星野 日内地さんも、自分のやりたいことを実現するために「アパートメントストア」を始めたんじゃないですか? 
日内地 ざっくり言うと、おっしゃる通りです。でもやりたいことを見つけるまではフラフラしていましたね。37歳になって振り返ると、よくもまあ、という感じです(笑)。家具職人になりたくて、高校卒業と同時に東京へ出て修行していたのですが、疲れて山に引きこもったんですよ。20〜24歳まで長野で住み込みのアルバイトをしていました。
星野 それはまた、今からは想像できない。
日内地 ですよね(笑)。25歳になって再び東京に戻って洋服屋に勤めているとき、家具のバイヤーになりたいと思っていたんですね。でもそのときに先輩から聞かされたのは「10年以上現場で経験を積まなければバイヤーにはなれない」という、いわゆる会社の慣例みたいなもの。「10年って言ったら、35歳じゃん!」と思ったら、浜松に戻って店をオープンすることしか考えられませんでした。「25歳なら失敗しても人生先は長い。何とかなるでしょ」って。

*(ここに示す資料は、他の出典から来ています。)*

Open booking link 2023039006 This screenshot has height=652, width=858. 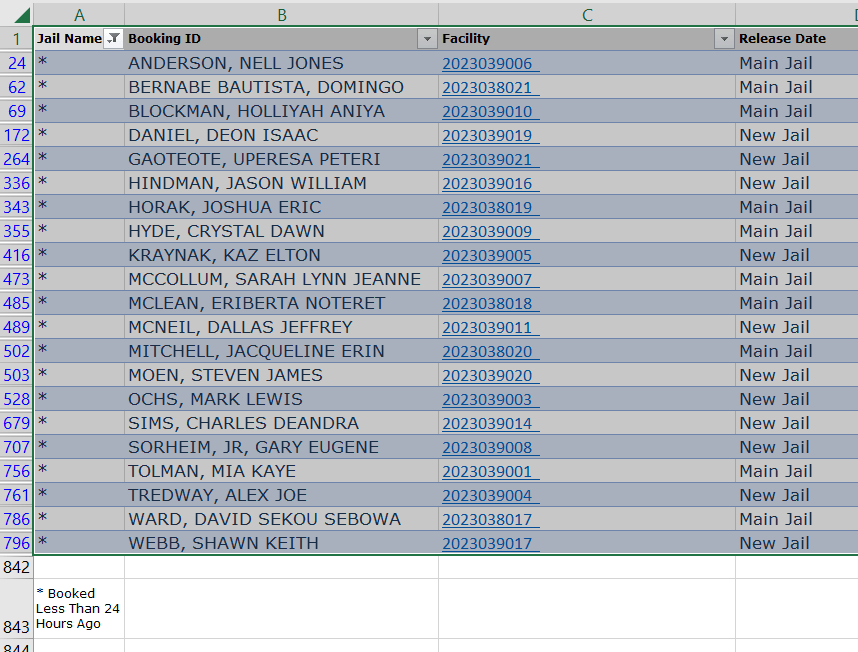pyautogui.click(x=488, y=64)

星野 勢いって大事だと思いますよ。無謀と勢いを一緒にされてしまうこともありますけど、日内地さんのは“勢い”。ジャンプするために勢いをつけるでしょう?そのときに足下がグラグラじゃ飛べないのと一緒で、下地も計画性もなければ勢いで動くことはできなと思いますから。

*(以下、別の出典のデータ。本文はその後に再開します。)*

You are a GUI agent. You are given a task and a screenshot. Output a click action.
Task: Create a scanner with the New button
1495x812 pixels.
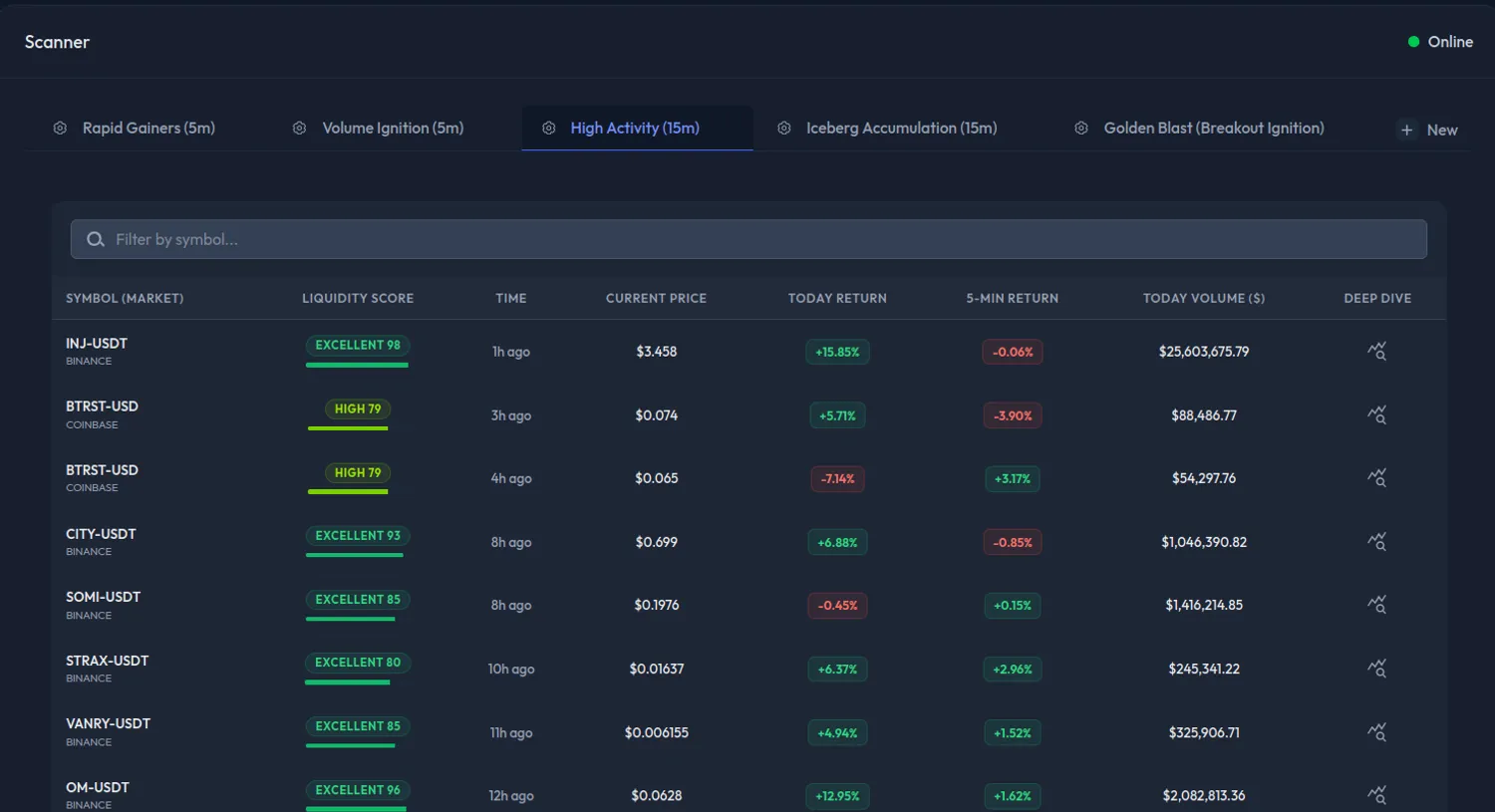(1427, 129)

日内地 それはどうでしょう?今、商売を続けていられるから結果論な気もしますけど、ありがとうございます。でも、そうですね、目指したいものはありました。「D&DEPARTMENT PROJECT」の本との出会いは、僕のターニングポイントになりました。

「一生の仕事になる」と思えたから今がある。

星野 日内地さんが立ち上げたショップ「アパートメントストア」の名前の由来になっていると、以前聞いた覚えがあります。
日内地 「D&DEPARTMENT PROJECT」は僕の憧れ、やりたいことがそのまま実現されていると思いました。「アパートメントストア」を始めた当初から、複合的にいろいろやってみたいという夢が膨らんでいって、 “お店のアパート”のようなショップづくりを目指すようになりました。